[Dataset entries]
....

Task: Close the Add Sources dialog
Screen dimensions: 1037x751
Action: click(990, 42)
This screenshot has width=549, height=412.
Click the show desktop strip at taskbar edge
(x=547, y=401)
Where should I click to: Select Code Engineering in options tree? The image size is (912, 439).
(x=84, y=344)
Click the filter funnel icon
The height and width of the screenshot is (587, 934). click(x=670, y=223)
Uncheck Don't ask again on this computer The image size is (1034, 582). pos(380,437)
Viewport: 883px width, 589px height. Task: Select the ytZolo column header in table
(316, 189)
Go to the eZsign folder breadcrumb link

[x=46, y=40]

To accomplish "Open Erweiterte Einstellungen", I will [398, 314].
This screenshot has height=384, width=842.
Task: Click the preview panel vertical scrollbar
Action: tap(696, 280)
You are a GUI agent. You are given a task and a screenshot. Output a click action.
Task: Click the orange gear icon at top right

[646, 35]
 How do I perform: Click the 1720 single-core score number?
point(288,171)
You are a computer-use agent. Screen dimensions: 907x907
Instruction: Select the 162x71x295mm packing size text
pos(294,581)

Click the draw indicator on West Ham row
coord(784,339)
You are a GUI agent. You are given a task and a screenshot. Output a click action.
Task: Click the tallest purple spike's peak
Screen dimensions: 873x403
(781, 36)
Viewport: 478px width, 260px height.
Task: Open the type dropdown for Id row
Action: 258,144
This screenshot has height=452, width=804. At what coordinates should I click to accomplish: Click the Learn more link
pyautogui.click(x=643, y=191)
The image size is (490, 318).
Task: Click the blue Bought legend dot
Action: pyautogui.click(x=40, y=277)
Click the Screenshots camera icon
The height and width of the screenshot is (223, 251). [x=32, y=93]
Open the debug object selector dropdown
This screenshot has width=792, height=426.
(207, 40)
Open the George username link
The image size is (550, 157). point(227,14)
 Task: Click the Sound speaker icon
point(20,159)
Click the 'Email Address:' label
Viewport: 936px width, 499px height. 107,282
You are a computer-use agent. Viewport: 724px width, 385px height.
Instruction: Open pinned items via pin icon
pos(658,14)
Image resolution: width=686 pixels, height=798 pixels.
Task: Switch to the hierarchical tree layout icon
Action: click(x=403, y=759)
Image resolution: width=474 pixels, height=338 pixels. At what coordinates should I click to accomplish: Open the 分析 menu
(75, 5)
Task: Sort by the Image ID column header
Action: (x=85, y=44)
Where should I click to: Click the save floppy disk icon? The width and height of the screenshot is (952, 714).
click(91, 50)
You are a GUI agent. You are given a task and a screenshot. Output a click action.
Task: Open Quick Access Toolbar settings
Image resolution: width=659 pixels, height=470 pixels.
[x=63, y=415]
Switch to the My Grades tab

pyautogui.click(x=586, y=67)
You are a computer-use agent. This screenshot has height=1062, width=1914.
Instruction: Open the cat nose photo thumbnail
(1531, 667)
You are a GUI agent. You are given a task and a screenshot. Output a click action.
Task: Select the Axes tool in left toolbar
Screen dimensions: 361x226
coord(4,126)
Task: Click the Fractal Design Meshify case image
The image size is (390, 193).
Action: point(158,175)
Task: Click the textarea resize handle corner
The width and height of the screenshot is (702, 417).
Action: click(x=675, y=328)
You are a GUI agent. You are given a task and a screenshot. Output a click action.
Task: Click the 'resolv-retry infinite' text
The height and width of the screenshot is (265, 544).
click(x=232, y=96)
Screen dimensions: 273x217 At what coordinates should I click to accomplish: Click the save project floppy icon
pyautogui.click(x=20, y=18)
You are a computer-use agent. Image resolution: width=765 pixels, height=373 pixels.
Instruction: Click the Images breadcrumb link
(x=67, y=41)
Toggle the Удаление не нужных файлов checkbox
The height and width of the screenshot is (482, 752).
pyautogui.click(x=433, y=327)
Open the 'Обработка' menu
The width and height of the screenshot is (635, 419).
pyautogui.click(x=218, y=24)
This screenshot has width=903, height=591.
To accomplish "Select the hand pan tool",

....

Problem to work on :: Retrieve each line of the data in which the word "computer" can be found.

Result ::
Uncheck Don't ask again on this computer The image size is (1034, 582). pos(380,437)
You are a computer-use agent. Screen dimensions: 907x907
You are a computer-use agent. Viewport: 724px width, 385px height.
You are a computer-use agent. This screenshot has height=1062, width=1914.
You are a computer-use agent. Image resolution: width=765 pixels, height=373 pixels.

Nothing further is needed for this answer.